From Black Enterprise
Through the years, the African-American community has been struggling with the ability to brand success and intelligence as being cool. Particularly with black male teens and adults, oftentimes we don’t fully utilize our potential because we fear the risk of being labeled as “acting white.”
However, I’m starting to realize a powerful movement that’s centered on career “swagger” (or swag). In recent years the term swag has landed a prominent place of endearment in the urban lexicon. From President Barack Obama to celebrity actor Idris Elba, there has been an emergence of professional men who carry themselves and conduct their business with a swagger that cannot go unnoticed.
Another highly regarded man on the come-up who has embodied this is 31–year-old Enitan O. Bereola, II (@bereolaesque). As a bestselling author and popular speaker, Bereola has gained the respect of entertainment industry leaders, including actors Hill Harper and Meagan Good, through collaborative projects.
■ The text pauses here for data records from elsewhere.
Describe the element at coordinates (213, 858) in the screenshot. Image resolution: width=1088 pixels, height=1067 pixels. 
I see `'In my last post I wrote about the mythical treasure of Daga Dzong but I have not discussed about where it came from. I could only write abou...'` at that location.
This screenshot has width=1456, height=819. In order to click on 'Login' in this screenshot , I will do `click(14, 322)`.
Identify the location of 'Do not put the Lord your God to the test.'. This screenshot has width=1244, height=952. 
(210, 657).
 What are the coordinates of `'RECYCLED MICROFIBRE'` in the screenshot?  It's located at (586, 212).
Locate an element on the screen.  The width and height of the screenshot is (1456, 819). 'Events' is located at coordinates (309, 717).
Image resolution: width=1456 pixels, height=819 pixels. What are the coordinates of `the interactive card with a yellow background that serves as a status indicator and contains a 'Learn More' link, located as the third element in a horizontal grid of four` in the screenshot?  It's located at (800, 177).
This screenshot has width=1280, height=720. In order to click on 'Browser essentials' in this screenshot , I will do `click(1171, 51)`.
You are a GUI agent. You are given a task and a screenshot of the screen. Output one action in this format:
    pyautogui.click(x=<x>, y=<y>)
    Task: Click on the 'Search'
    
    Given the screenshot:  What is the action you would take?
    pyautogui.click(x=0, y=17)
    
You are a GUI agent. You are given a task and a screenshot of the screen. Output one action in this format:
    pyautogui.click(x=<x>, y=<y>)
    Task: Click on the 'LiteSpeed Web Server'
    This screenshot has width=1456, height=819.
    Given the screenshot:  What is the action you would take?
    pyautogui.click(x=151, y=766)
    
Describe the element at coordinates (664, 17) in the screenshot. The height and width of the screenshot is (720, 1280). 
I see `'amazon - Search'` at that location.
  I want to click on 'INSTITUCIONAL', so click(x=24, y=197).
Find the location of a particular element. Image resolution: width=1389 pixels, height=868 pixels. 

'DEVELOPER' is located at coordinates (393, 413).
Advice from Bereola’s first book How To Be a Gentleman – Bereolaesque: The Contemporary Gentleman & Etiquette Book For The Urban Sophisticate has been discussed on BET and the nationally syndicated “Russ Parr Morning Show.”
“I am not suggesting that men should be corny, walking around in suspenders and bow ties daily,” Bereola writes. “However, some basic good manners will go a long way in helping you during your ascent to the top. This book introduces new ideas and opens up the mind to a lifestyle that will ensure achievement in every walk of life”
During an interview with Bereola offered the following principles to help elevate their professional swaggar as an urban sophisticate:
Look like—and be—a smart, hard-working professional.
All too often some men believe they have to compromise their identity to advance or accelerate their careers, Bereola says. The essence of being an Urban Sophisticate is being wise enough to adhere to corporate norms while being true to who you are. Bereola contends that men must wear appropriate suits, lose the earrings, and eliminate sagging and baggy clothes from their professional wardrobe. This is vital because in Bereola’s words “true gentlemen know how to maneuver in all facets of life—particularly in his business affairs.”
“While formal education is key, you will be surprised how far a hard work ethic can take you,” Bereola adds. There are plenty of thriving businessmen and professionals who are not college graduates. Despite their lack of formal education, they rolled up their sleeves and outworked their competition.